Coordinateurs du projet
Context
Over the past decade, numerous simulators dedicated to the behavior of floating wind turbines have been developed. The vast majority of these models are based on a multibody formulation in which the floating wind turbine is represented by a set of interconnected deformable and rigid bodies. The blades, tower, rotor shaft, and mooring lines are generally considered deformable, while the platform and floating support are assumed to be rigid.
Although this approach may be sufficient for medium-power rotors, recent developments in 10 to 15 MW rotors will require larger foundations for which hydroelastic effects are likely to become significant.
Scientific breakthroughs and innovation
To meet this new design challenge, LHEEA plans to expand the capabilities of its current floating wind turbine simulator. This project aims to develop a hydro-elastic solver for calculating the structural loads experienced by floating wind turbine foundations. This work will involve coupling an in-house hydrodynamic solver based on unsteady potential theory with a structural solver based on a finite element formulation. A second task will focus on experimental validation, which will be carried out at Centrale Nantes using a segmented model of SPAR-type floating foundations.
Expected technical and economic impact
The scientific and technical impact of the project concerns both the numerical and experimental aspects of the project:
- Numerical modeling of the hydroelastic behavior of floating wind turbine foundations using a potential unsteady code would be a first in the floating wind energy community.

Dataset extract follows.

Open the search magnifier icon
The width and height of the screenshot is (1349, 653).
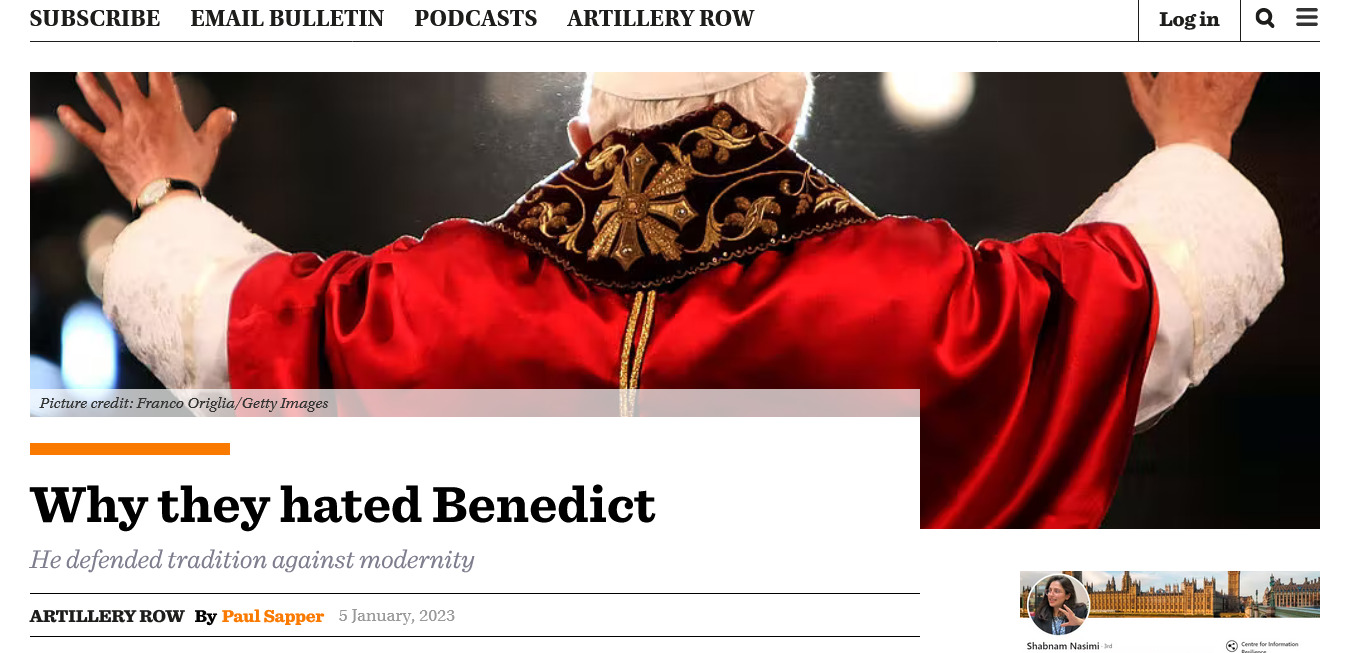pyautogui.click(x=1265, y=18)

- There are very few experimental results for floating wind turbine foundations with segmented models; the proposed experimental campaign will therefore be of great value to the community.
Results
- Development of a digital coupling between the WS_CN unsteady hydrodynamic solver and the Beampy structural solver, both developed at LHEEA.
- Design and manufacture of a flexible 1:40 scale model of a spar-type float dedicated to a 10MW horizontal axis wind turbine.
- Conducting an experimental campaign with the flexible model for different cases of regular and irregular waves.
- The data measured during the HELOFOW model test campaign, conducted in the ocean engineering basins of the Ecole Centrale de Nantes, has just been posted online. This database covers loading tests and tests under regular and irregular wave conditions.